Those were the days when I had finished my college studies around 1990. I did serials like Kurukshetra, Adhikaar, Ajeeb Dastan and Daraar. Arunaji saw me in Daraar and selected me for Mehendi Tere Naam Ki. And then came DMNHC.

 

Do you read any books on acting?
There are several books available on how to become a good actor but I have yet to come across one person who reads them. I am no exception. Sometimes, however, I do observe other artistes’ mannerisms.

 
” I know that I have in me whatever it takes to attain dizzy heights. I don’t want to be an also-ran”
 

Is there a role on television that makes you go green with envy?
None. I have the best crop!

 

What are your strengths as an actor?
My USP is that I can do romantic scenes with tremendous ease and conviction. Romance comes naturally to me. Basically, I am a very, very romantic person at heart. That’s one of the reasons why my character Pammi clicked so much. The romantic scenes have separated me from the bracket of other TV actresses; most of whom put their foot down when a scene demands proximity between a man and woman. This kind of attitude smacks of unprofessionalism.

 

What are your weaknesses as an actor?
I am never satisfied with my output. I am a harsh critic of myself. I always think that I could have done a particular scene better. At the end of the day, I am realistic too. At times, you have to understand that you cannot give 100 per cent every day. On certain days, nothing goes right.

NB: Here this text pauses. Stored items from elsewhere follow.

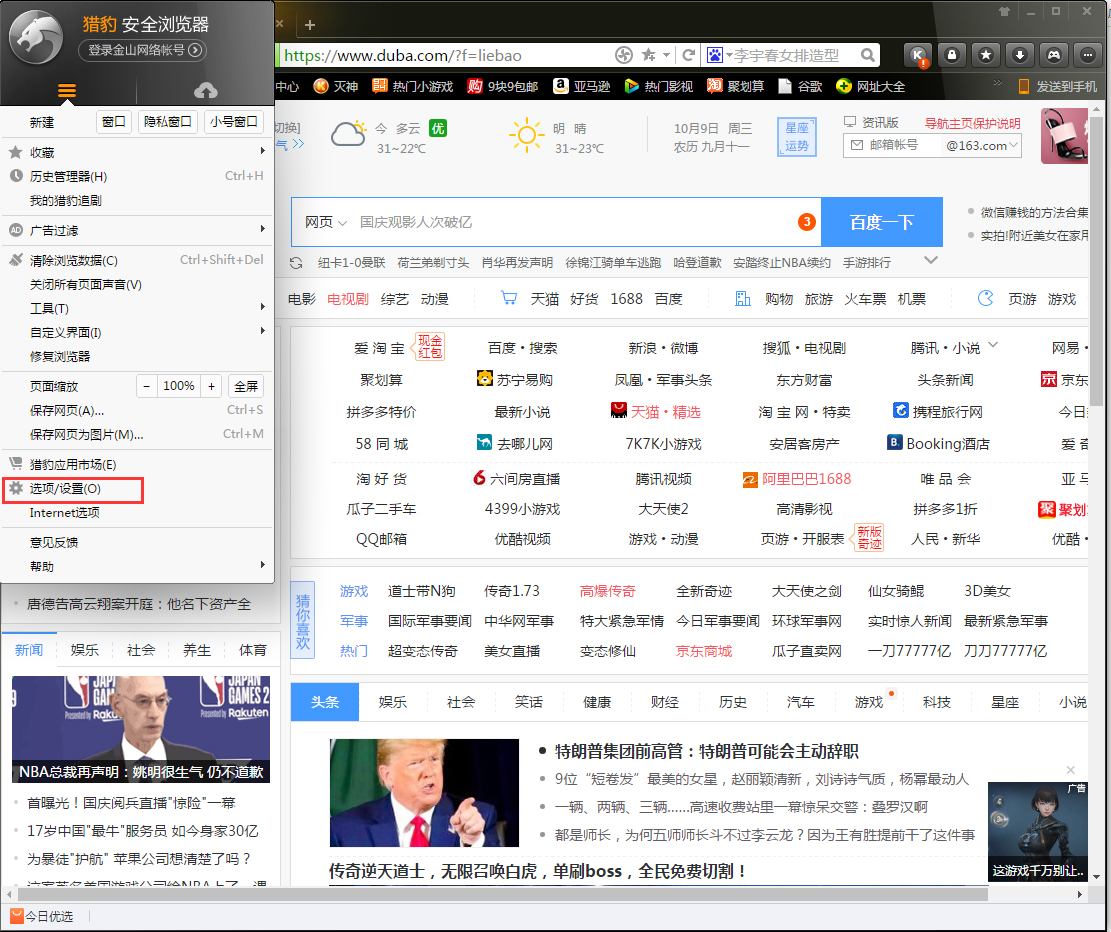Open the 网页 search type dropdown
This screenshot has height=932, width=1111.
tap(325, 221)
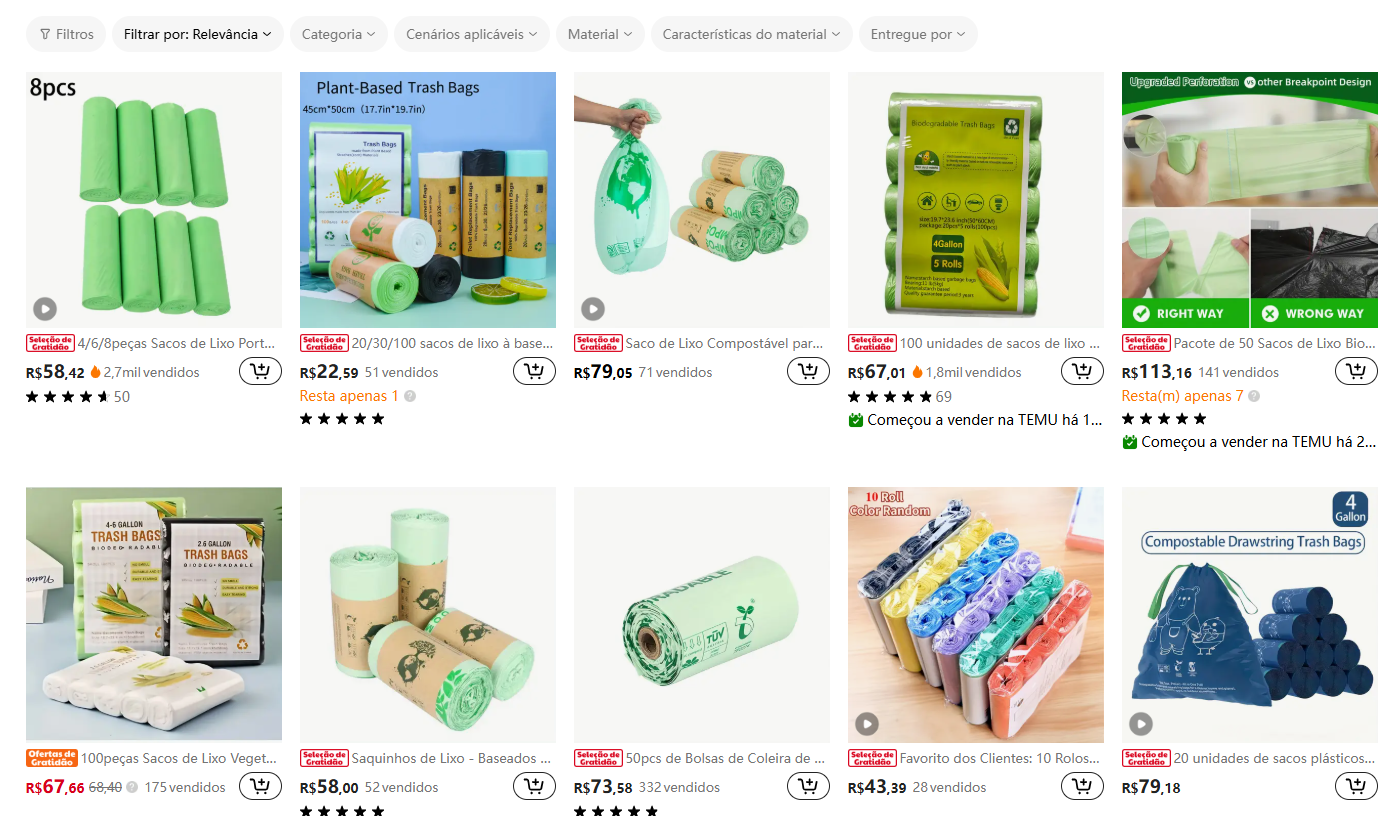Screen dimensions: 1390x816
Task: Add the R$58,42 green bags to cart
Action: pyautogui.click(x=260, y=372)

Besides, in serials, we do some scenes which are quite similar to each other. The monotonous work sometimes shows on the face, the artiste starkly appears disinterested and jaded.

 

Ever put your foot down about certain dialogues?
At times, I have. I can never do anything until I feel from within. So, you can say that I am a director’s actor. A director constantly convinces his actors on how and why they should do their next scene. That pays. Thus, an artiste gets into the skin of the character. Besides, we are working in a medium where there is lots of flexibility. The scenes can be changed to suit the artiste.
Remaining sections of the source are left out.